GOAL OF THE EXERCISE: Would you print every entry below exactly as written, omitting the images?

AVAILABLE DATA:

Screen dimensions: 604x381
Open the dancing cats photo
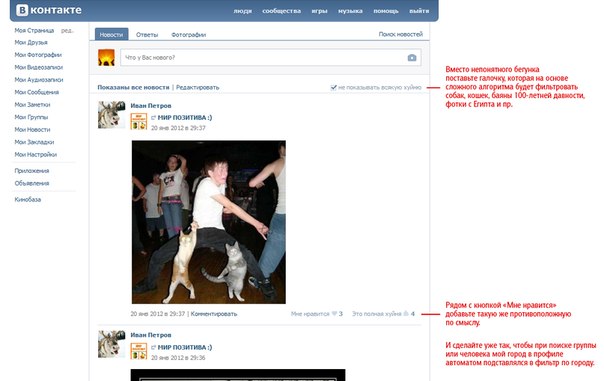(209, 222)
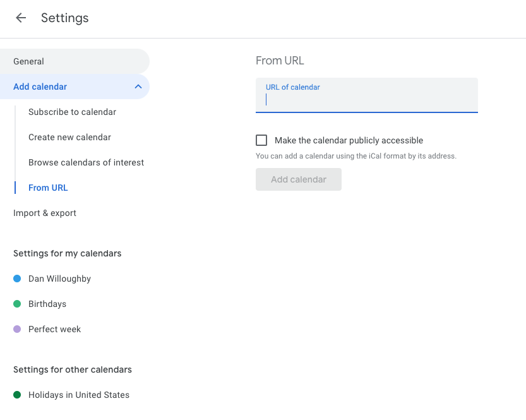Image resolution: width=526 pixels, height=420 pixels.
Task: Open settings for the Perfect week calendar
Action: coord(54,328)
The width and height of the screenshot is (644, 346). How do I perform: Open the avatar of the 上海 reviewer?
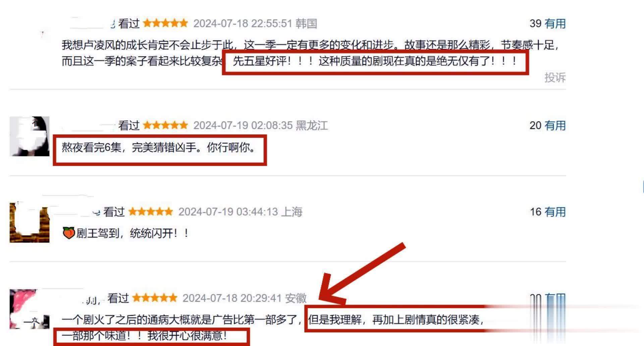[30, 223]
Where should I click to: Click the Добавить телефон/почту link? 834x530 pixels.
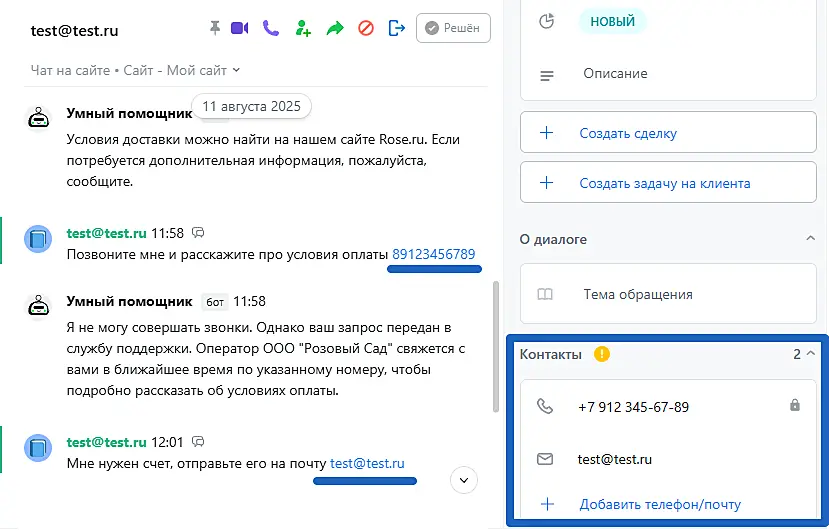coord(660,504)
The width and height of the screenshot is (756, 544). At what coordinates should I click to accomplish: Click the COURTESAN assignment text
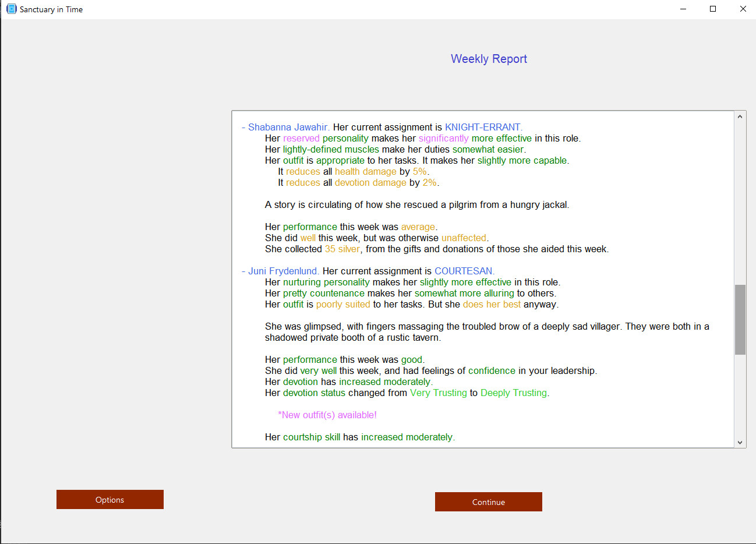tap(464, 271)
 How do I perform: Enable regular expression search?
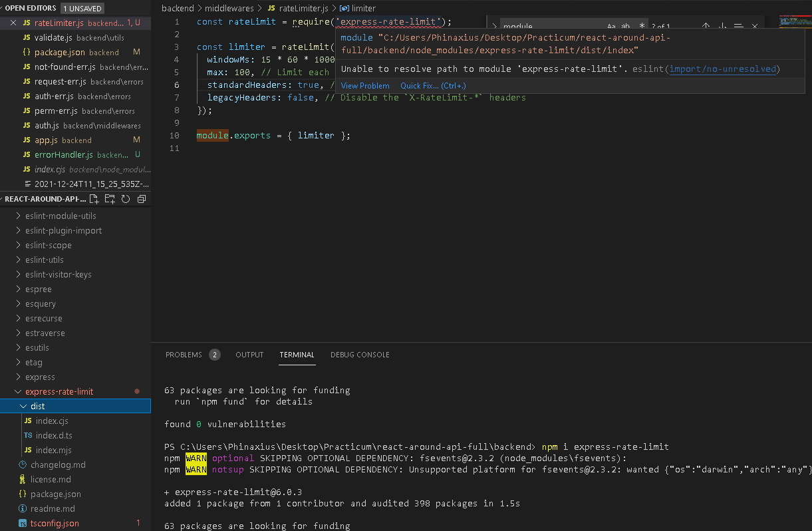(641, 25)
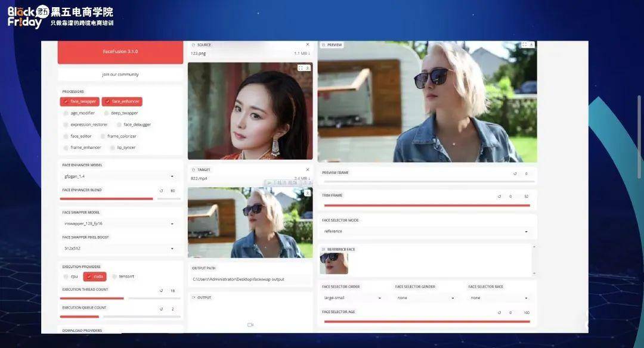Adjust the execution queue count slider
The image size is (644, 348).
coord(120,316)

OUTPUT OF THE TASK:
Screen dimensions: 604x381
Open the dancing cats photo
(209, 222)
Image resolution: width=526 pixels, height=420 pixels.
Task: Open settings for the Perfect week calendar
Action: coord(54,328)
The width and height of the screenshot is (644, 346). How do I perform: Open the avatar of the 上海 reviewer?
[30, 223]
Where should I click to: Click the Добавить телефон/почту link? 834x530 pixels.
coord(660,504)
The width and height of the screenshot is (756, 544). At what coordinates should I click to accomplish: Click the COURTESAN assignment text
tap(464, 271)
 How do I perform: Enable regular expression search?
(641, 25)
Adjust the execution queue count slider
The image size is (644, 348).
coord(120,316)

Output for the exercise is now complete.